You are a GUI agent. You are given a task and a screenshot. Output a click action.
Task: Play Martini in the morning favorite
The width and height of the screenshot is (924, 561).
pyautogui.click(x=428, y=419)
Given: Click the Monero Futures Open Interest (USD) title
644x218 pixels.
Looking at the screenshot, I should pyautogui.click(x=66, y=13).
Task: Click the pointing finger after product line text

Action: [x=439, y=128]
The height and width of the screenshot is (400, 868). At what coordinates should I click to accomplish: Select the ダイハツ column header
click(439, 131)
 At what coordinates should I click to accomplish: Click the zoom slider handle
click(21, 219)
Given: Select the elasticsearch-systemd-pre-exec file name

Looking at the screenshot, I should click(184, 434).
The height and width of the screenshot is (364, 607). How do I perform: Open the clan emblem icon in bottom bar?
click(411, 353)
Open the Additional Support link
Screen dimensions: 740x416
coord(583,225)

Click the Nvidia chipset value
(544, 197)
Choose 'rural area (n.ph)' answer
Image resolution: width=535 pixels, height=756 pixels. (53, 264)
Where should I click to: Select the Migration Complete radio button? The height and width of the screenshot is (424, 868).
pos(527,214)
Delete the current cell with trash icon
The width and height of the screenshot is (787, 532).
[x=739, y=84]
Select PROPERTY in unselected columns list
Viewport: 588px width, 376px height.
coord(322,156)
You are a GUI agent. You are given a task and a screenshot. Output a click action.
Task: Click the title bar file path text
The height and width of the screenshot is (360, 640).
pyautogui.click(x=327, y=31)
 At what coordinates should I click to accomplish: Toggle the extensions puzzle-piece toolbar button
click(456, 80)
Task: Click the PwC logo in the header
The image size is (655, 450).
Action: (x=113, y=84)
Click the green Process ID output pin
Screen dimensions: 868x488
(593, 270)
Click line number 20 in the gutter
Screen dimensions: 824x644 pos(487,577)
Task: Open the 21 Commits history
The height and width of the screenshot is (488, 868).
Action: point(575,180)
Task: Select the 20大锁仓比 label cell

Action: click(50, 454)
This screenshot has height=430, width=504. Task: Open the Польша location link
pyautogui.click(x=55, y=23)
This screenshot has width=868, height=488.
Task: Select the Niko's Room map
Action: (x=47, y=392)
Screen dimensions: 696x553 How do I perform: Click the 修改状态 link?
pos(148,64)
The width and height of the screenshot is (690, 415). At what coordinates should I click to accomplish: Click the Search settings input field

# WHAT NEEDS TO BE DONE:
Give again each line shown above, keeping every word as it is.

# OUTPUT OF THE EXERCISE:
You are a GUI agent. You are given a task and a screenshot. Output a click action.
Task: Play Martini in the morning favorite
The width and height of the screenshot is (924, 561).
pyautogui.click(x=428, y=419)
Given: Click the Monero Futures Open Interest (USD) title
644x218 pixels.
Looking at the screenshot, I should pyautogui.click(x=66, y=13).
Task: Click the pointing finger after product line text

Action: [x=439, y=128]
The height and width of the screenshot is (400, 868). At what coordinates should I click to accomplish: Select the ダイハツ column header
click(439, 131)
 At what coordinates should I click to accomplish: Click the zoom slider handle
click(21, 219)
Given: Select the elasticsearch-systemd-pre-exec file name

Looking at the screenshot, I should click(184, 434).
The height and width of the screenshot is (364, 607). How do I perform: Open the clan emblem icon in bottom bar?
click(411, 353)
Open the Additional Support link
Screen dimensions: 740x416
coord(583,225)

Click the Nvidia chipset value
(544, 197)
Choose 'rural area (n.ph)' answer
Image resolution: width=535 pixels, height=756 pixels. (53, 264)
Where should I click to: Select the Migration Complete radio button? The height and width of the screenshot is (424, 868).
pos(527,214)
Delete the current cell with trash icon
The width and height of the screenshot is (787, 532).
[x=739, y=84]
Select PROPERTY in unselected columns list
Viewport: 588px width, 376px height.
coord(322,156)
You are a GUI agent. You are given a task and a screenshot. Output a click action.
Task: Click the title bar file path text
The height and width of the screenshot is (360, 640).
pyautogui.click(x=327, y=31)
 At what coordinates should I click to accomplish: Toggle the extensions puzzle-piece toolbar button
click(456, 80)
Task: Click the PwC logo in the header
The image size is (655, 450).
Action: (x=113, y=84)
Click the green Process ID output pin
Screen dimensions: 868x488
(593, 270)
Click line number 20 in the gutter
Screen dimensions: 824x644 pos(487,577)
Task: Open the 21 Commits history
The height and width of the screenshot is (488, 868).
Action: point(575,180)
Task: Select the 20大锁仓比 label cell

Action: click(50, 454)
This screenshot has height=430, width=504. Task: Open the Польша location link
pyautogui.click(x=55, y=23)
This screenshot has width=868, height=488.
Task: Select the Niko's Room map
Action: (x=47, y=392)
Screen dimensions: 696x553 How do I perform: Click the 修改状态 link?
pos(148,64)
The width and height of the screenshot is (690, 415). At what coordinates should I click to accomplish: Click the Search settings input field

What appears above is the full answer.